### EXERCISE
Set down exactly the lines below between the line holding "Click the Flags Mask column label" and the line holding "Task: Maximize the", inclusive; no other line belongs in the answer.

### Stored records
::::::::::

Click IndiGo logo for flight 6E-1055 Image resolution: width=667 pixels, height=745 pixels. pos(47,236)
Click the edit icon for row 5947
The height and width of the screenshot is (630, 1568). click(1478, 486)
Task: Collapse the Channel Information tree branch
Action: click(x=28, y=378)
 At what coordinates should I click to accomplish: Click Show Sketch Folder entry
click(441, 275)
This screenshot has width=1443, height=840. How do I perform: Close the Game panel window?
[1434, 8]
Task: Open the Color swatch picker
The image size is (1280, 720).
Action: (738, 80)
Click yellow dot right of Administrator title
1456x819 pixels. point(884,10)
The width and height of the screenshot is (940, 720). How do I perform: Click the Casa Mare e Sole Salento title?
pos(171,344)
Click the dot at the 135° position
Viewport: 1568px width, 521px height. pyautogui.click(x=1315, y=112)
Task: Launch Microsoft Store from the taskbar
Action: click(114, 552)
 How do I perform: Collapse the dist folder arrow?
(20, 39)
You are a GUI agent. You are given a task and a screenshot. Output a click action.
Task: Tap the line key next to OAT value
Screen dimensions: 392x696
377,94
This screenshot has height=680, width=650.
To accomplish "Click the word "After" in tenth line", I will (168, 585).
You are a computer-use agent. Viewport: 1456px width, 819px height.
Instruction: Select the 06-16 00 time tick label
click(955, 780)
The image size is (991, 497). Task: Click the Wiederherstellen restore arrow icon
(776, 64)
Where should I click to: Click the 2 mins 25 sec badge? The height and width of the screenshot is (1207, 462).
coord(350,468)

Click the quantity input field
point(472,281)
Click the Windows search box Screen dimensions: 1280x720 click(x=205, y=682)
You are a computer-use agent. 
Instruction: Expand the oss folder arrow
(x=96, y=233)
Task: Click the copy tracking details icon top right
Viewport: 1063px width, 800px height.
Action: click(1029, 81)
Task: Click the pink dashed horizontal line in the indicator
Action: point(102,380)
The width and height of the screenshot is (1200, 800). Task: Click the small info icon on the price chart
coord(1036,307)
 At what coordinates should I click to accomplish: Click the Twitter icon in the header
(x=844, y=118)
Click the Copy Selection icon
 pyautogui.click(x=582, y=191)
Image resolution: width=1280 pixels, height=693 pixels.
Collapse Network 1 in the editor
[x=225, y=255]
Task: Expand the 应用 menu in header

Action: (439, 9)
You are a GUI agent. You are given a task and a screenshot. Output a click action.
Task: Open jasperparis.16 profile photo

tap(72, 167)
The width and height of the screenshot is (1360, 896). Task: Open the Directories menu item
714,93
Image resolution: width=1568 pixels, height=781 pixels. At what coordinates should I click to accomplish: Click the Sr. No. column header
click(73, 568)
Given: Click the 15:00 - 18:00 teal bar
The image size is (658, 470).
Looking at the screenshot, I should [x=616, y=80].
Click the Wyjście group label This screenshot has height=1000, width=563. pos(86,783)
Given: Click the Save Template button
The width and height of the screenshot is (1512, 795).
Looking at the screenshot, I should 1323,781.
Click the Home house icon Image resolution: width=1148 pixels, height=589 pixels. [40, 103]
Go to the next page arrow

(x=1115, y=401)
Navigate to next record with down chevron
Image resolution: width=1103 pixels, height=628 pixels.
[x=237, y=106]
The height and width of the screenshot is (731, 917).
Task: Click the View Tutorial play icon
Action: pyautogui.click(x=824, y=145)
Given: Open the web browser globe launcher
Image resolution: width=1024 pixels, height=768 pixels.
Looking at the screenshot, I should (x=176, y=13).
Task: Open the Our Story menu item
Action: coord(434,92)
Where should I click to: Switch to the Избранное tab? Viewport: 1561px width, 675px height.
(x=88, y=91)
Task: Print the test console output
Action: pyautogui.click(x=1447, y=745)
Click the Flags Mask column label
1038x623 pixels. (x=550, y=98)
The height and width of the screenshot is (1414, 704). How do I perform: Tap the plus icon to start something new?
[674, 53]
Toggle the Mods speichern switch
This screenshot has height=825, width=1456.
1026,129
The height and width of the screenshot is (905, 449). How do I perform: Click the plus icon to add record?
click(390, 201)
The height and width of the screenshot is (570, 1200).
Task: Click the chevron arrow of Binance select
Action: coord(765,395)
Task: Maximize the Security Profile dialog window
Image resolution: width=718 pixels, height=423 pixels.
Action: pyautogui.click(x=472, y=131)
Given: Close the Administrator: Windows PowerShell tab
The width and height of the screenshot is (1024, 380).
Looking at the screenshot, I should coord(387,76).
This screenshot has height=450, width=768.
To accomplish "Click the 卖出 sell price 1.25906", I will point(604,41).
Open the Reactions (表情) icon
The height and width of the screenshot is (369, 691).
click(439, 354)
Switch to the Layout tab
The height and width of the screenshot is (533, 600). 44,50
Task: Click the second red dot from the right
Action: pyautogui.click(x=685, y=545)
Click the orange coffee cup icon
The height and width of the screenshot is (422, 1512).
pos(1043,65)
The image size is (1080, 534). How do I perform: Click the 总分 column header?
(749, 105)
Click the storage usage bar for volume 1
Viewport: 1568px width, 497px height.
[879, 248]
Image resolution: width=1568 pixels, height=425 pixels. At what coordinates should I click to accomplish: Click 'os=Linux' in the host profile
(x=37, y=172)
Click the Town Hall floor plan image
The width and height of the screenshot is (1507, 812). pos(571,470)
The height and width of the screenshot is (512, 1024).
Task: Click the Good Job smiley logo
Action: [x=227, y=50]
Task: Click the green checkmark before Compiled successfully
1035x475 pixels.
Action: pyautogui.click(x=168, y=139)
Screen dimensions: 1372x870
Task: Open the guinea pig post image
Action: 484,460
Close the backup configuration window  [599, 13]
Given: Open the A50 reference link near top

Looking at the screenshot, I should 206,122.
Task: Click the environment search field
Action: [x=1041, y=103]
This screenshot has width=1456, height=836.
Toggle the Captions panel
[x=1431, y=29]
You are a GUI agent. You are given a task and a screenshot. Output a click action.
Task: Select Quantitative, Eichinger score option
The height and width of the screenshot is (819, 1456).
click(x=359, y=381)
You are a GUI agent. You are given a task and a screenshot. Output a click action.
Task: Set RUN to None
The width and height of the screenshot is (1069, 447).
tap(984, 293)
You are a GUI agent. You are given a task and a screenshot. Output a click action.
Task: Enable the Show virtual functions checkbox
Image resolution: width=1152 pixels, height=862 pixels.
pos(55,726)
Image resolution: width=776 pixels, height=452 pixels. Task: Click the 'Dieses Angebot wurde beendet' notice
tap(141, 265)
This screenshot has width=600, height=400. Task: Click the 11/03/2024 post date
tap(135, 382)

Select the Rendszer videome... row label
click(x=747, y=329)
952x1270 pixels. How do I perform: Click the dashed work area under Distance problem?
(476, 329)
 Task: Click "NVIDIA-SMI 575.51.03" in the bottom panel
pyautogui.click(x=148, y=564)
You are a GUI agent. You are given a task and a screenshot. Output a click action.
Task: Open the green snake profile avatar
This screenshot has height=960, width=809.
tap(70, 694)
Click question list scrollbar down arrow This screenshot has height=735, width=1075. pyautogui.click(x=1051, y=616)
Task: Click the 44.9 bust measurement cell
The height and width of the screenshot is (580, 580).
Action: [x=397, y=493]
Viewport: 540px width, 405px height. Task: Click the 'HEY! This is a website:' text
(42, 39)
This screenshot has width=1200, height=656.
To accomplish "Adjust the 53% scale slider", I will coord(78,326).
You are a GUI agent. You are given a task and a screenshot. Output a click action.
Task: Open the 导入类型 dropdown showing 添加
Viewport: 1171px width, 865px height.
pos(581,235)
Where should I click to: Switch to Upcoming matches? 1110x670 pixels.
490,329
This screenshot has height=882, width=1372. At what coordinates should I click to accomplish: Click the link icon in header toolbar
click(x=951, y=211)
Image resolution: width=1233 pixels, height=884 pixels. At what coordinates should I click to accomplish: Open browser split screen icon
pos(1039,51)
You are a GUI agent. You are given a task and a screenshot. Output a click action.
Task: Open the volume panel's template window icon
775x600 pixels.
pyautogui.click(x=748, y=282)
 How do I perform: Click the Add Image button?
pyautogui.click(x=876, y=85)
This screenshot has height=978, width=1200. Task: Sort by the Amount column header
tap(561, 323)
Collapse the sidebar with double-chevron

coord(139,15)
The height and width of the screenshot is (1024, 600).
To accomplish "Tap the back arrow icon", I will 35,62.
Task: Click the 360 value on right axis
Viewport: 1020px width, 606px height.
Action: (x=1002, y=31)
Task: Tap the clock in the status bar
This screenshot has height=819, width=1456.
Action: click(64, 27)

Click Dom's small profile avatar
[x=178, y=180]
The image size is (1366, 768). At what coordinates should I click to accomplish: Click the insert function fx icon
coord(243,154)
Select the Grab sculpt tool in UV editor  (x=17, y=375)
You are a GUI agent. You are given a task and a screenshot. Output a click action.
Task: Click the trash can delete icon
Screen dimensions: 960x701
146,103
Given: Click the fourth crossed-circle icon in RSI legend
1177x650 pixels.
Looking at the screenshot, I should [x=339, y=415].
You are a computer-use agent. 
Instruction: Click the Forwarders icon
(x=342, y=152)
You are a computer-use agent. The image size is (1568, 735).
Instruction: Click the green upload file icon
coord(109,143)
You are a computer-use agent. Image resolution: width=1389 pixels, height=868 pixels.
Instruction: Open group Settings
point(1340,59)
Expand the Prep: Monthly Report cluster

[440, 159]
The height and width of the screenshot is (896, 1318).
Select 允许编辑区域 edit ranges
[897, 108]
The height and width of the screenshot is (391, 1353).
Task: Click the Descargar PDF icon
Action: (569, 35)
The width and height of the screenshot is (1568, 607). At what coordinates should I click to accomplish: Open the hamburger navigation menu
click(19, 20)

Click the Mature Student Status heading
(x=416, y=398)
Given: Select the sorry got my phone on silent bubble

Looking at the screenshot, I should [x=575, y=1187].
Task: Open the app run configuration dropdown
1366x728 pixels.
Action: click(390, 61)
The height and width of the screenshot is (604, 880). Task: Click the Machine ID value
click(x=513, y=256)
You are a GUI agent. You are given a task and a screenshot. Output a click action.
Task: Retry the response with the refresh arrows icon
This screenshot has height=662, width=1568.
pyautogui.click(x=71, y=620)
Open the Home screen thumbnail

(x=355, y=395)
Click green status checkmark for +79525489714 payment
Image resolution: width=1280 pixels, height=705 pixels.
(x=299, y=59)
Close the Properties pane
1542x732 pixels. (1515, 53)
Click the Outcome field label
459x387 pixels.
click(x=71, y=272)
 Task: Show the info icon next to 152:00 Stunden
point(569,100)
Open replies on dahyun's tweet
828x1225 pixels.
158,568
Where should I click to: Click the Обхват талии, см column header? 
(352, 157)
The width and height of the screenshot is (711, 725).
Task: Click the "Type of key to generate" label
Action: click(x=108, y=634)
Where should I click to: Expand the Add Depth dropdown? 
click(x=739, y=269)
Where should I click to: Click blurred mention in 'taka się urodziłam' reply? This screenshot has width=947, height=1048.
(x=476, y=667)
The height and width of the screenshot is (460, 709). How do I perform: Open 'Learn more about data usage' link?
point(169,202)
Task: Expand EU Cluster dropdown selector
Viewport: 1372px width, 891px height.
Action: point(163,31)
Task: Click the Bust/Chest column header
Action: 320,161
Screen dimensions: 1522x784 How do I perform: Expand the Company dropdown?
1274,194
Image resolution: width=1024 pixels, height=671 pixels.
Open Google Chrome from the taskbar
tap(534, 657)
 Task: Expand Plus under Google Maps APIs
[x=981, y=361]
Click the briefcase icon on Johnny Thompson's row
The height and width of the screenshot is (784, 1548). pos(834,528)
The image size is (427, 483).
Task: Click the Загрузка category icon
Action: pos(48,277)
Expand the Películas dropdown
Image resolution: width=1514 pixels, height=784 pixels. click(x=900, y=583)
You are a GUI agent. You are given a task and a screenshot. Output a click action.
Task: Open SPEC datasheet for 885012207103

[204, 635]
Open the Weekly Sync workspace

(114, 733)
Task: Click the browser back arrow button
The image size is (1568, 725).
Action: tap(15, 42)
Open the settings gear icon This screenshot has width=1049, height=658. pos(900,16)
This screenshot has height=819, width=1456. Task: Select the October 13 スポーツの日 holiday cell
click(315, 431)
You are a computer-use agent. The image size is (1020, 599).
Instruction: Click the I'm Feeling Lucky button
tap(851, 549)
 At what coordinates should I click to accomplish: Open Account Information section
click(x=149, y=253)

::::::::::

### REPLY TO THE EXERCISE
Click the Flags Mask column label
1038x623 pixels. (x=550, y=98)
The height and width of the screenshot is (1414, 704). How do I perform: Tap the plus icon to start something new?
[674, 53]
Toggle the Mods speichern switch
This screenshot has height=825, width=1456.
1026,129
The height and width of the screenshot is (905, 449). How do I perform: Click the plus icon to add record?
click(390, 201)
The height and width of the screenshot is (570, 1200).
Task: Click the chevron arrow of Binance select
Action: coord(765,395)
Task: Maximize the Security Profile dialog window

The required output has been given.